====== Material for this exercise

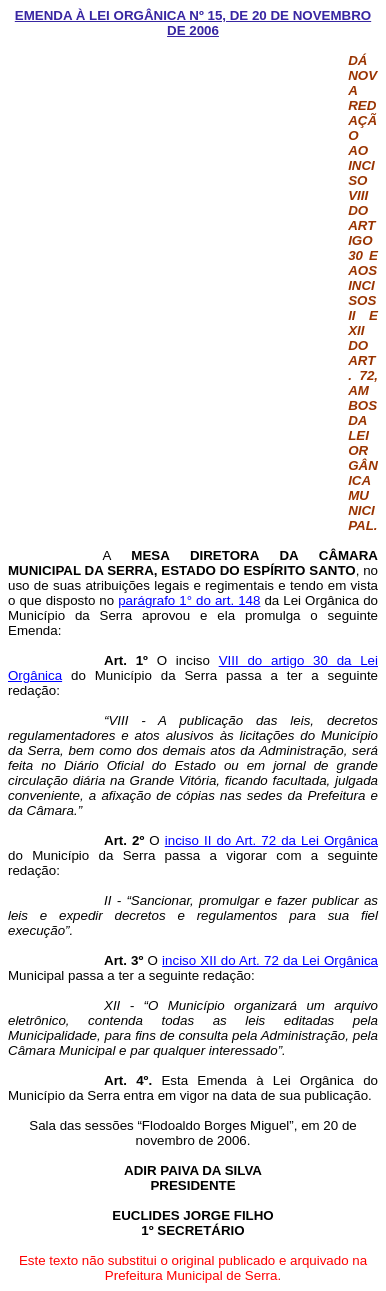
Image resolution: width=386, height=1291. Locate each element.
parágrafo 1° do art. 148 (189, 600)
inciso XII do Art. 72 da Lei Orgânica (270, 960)
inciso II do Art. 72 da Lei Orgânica (271, 840)
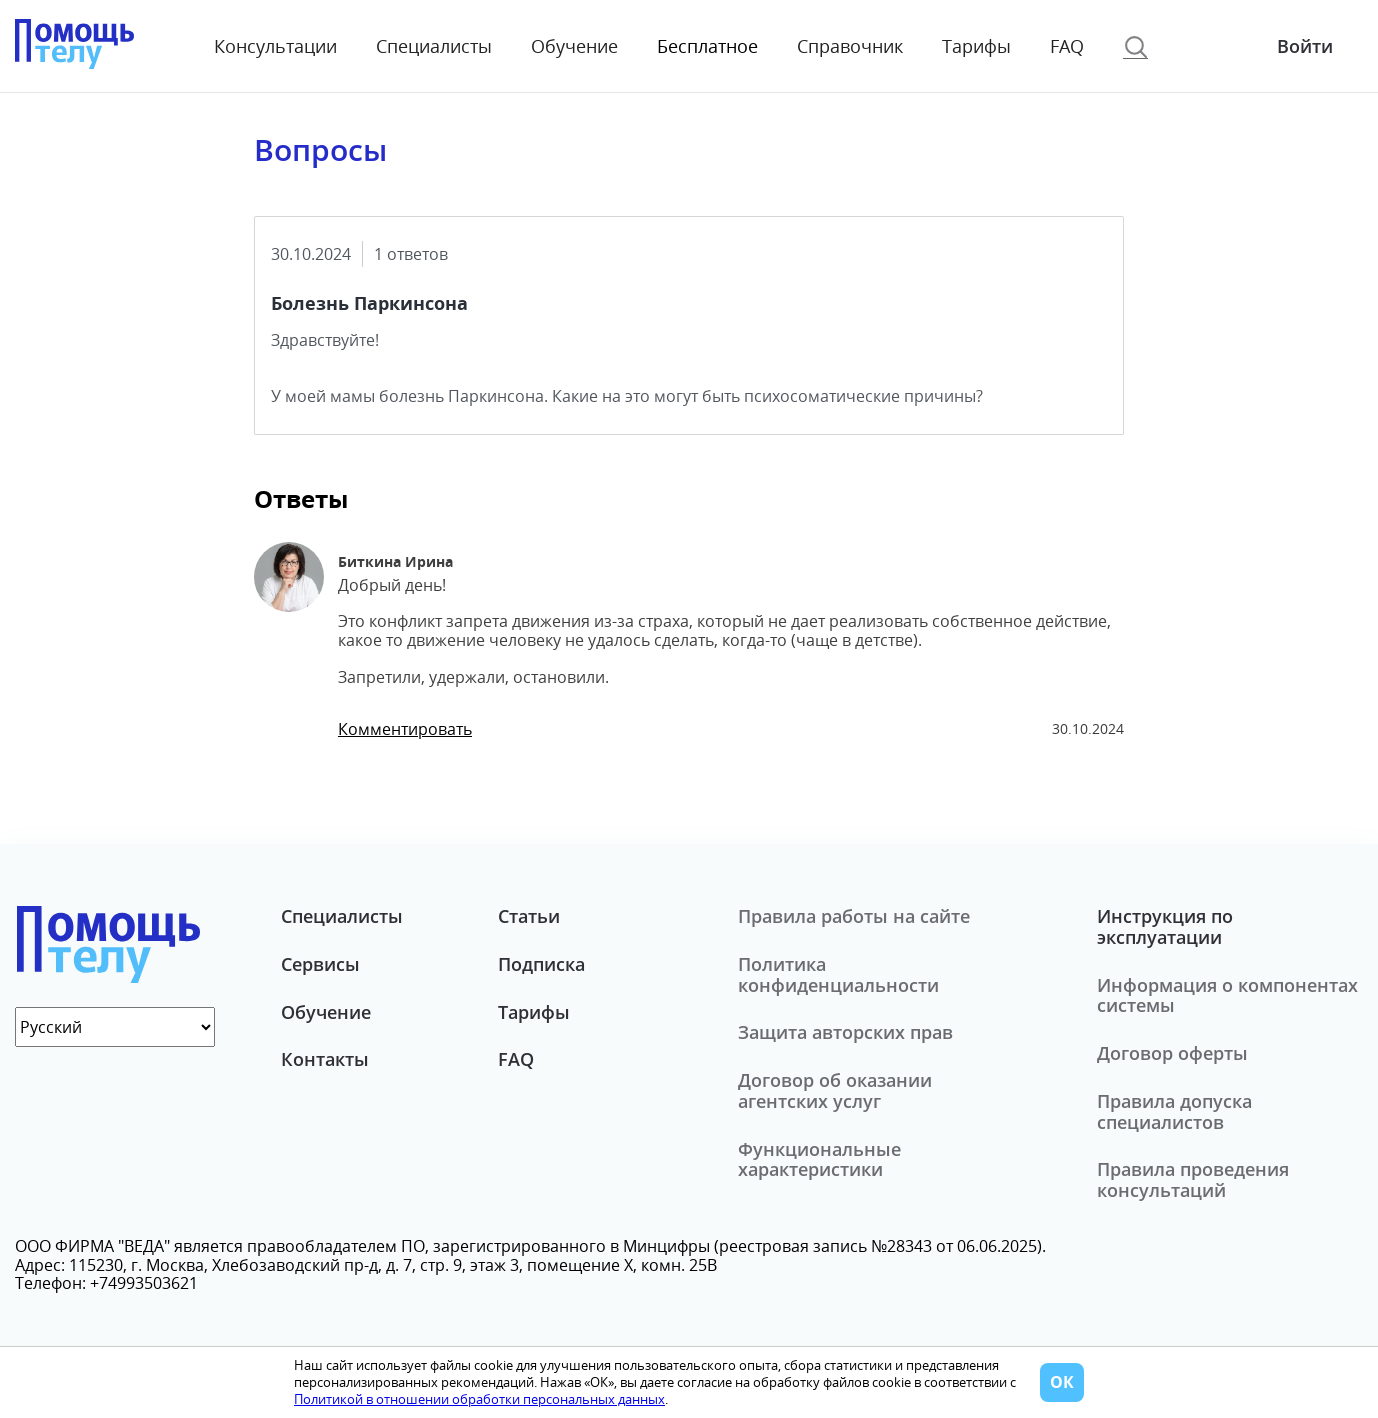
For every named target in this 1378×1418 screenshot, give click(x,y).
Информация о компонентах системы (1227, 995)
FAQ (1067, 46)
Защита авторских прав (845, 1032)
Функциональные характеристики (819, 1159)
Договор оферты (1172, 1053)
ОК (1062, 1382)
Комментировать (405, 729)
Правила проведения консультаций (1193, 1179)
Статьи (529, 916)
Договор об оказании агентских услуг (835, 1090)
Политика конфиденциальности (838, 974)
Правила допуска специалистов (1174, 1111)
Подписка (541, 964)
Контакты (325, 1059)
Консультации (275, 46)
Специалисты (434, 46)
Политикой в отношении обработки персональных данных (479, 1399)
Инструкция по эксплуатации (1165, 926)
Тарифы (976, 46)
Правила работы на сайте (854, 916)
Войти (1305, 46)
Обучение (574, 46)
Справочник (850, 46)
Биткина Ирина (395, 561)
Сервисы (320, 964)
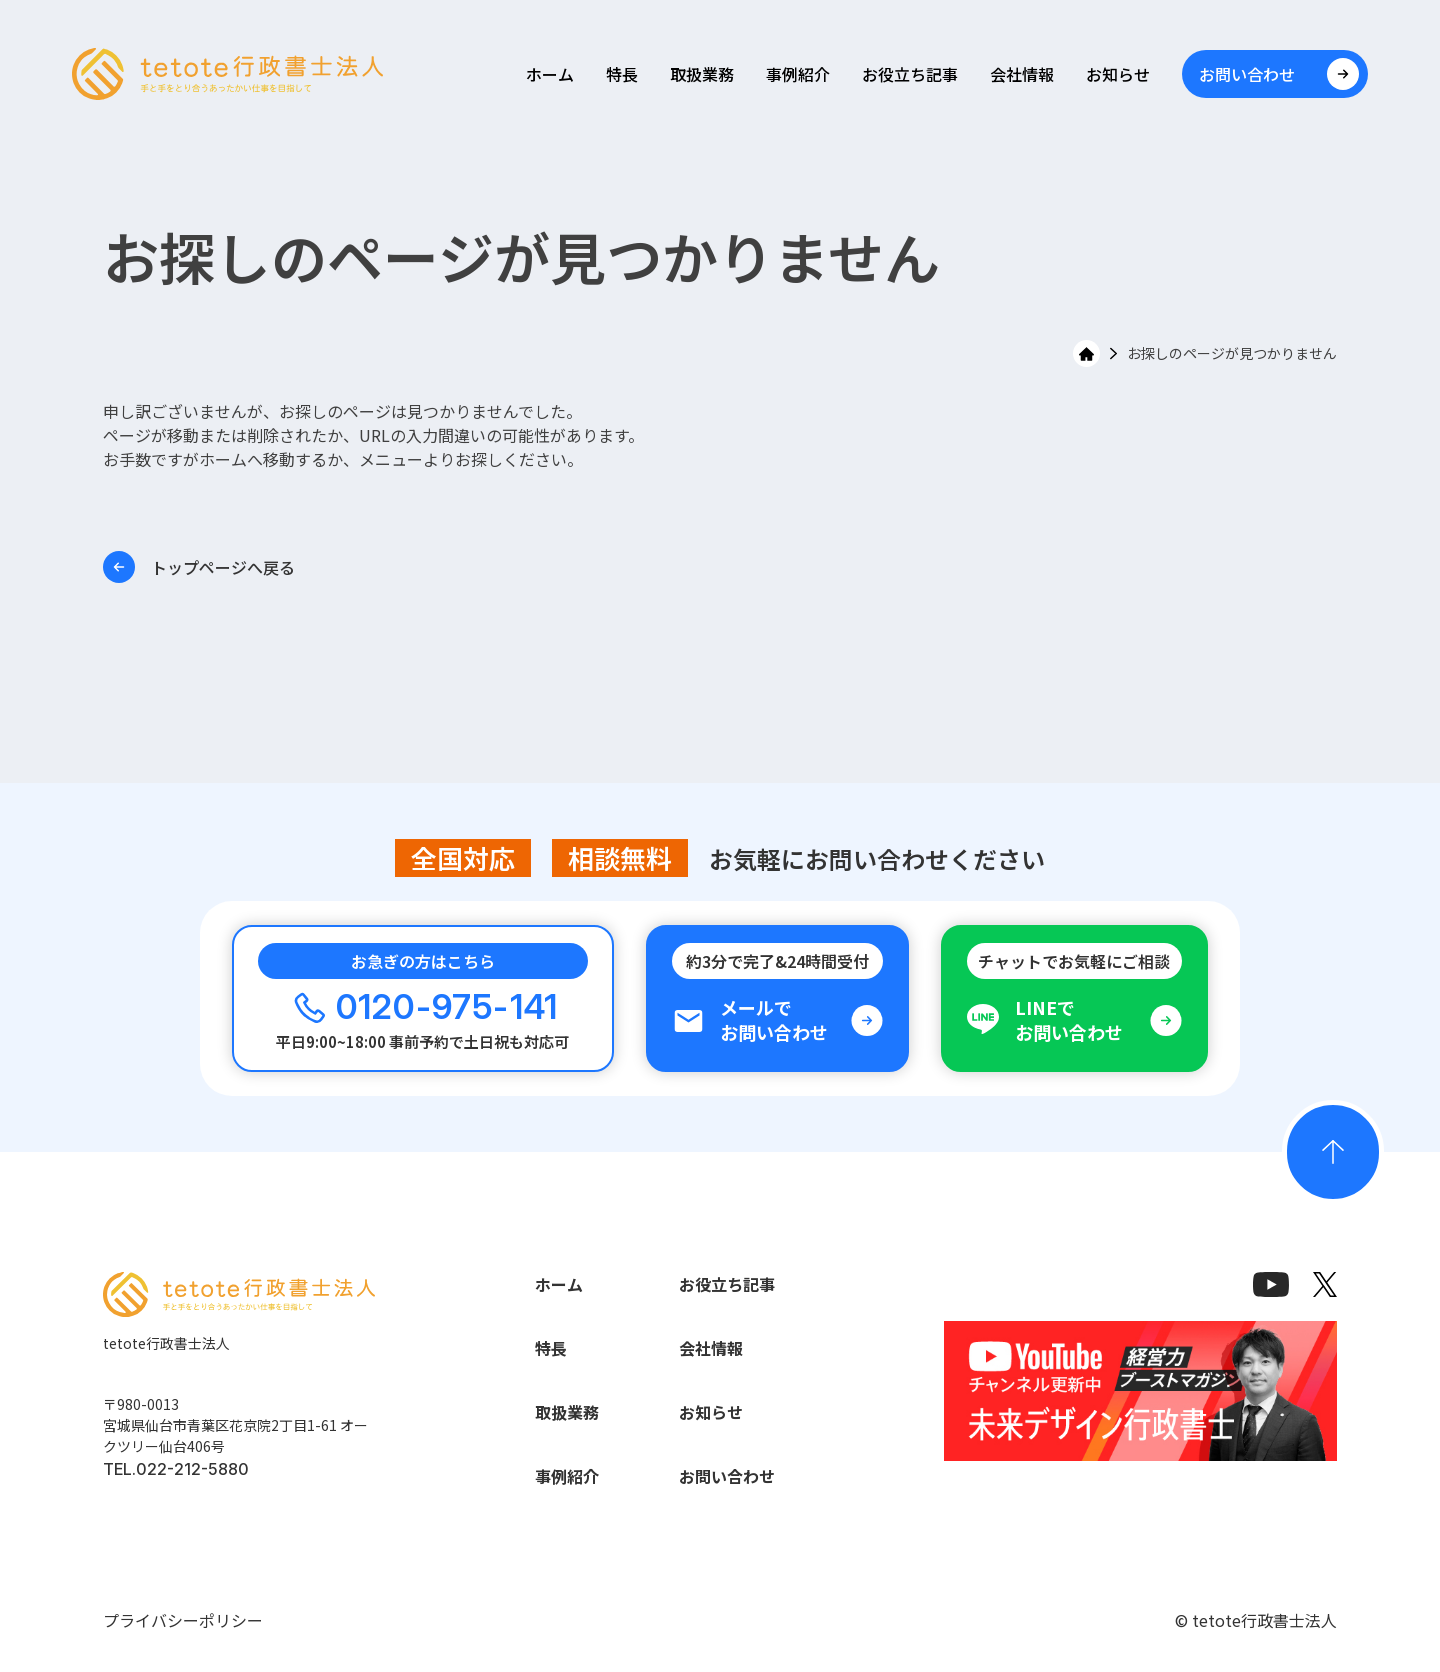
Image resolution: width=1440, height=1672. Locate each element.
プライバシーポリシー (183, 1620)
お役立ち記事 (910, 74)
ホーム (550, 74)
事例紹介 (798, 74)
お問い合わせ (727, 1476)
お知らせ (1118, 74)
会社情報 (1022, 74)
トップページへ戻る (199, 567)
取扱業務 (702, 74)
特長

============

◆ Your task
Update all of the material above by replacing each "Locate" with "Find" and leaving everything else unchanged. Omit the pictures from your answer.

◆ Task solution
Image resolution: width=386, height=1291. Find each element.
parágrafo 1° do art. 148 (189, 600)
inciso XII do Art. 72 da Lei Orgânica (270, 960)
inciso II do Art. 72 da Lei Orgânica (271, 840)
For every named target in this 1378×1418 screenshot, give click(x,y).
Информация о компонентах системы (1227, 995)
FAQ (1067, 46)
Защита авторских прав (845, 1032)
Функциональные характеристики (819, 1159)
Договор оферты (1172, 1053)
ОК (1062, 1382)
Комментировать (405, 729)
Правила проведения консультаций (1193, 1179)
Статьи (529, 916)
Договор об оказании агентских услуг (835, 1090)
Политика конфиденциальности (838, 974)
Правила допуска специалистов (1174, 1111)
Подписка (541, 964)
Контакты (325, 1059)
Консультации (275, 46)
Специалисты (434, 46)
Политикой в отношении обработки персональных данных (479, 1399)
Инструкция по эксплуатации (1165, 926)
Тарифы (976, 46)
Правила работы на сайте (854, 916)
Войти (1305, 46)
Обучение (574, 46)
Справочник (850, 46)
Биткина Ирина (395, 561)
Сервисы (320, 964)
Image resolution: width=1440, height=1672. Find each element.
プライバシーポリシー (183, 1620)
お役立ち記事 (910, 74)
ホーム (550, 74)
事例紹介 (798, 74)
お問い合わせ (727, 1476)
お知らせ (1118, 74)
会社情報 (1022, 74)
トップページへ戻る (199, 567)
取扱業務 (702, 74)
特長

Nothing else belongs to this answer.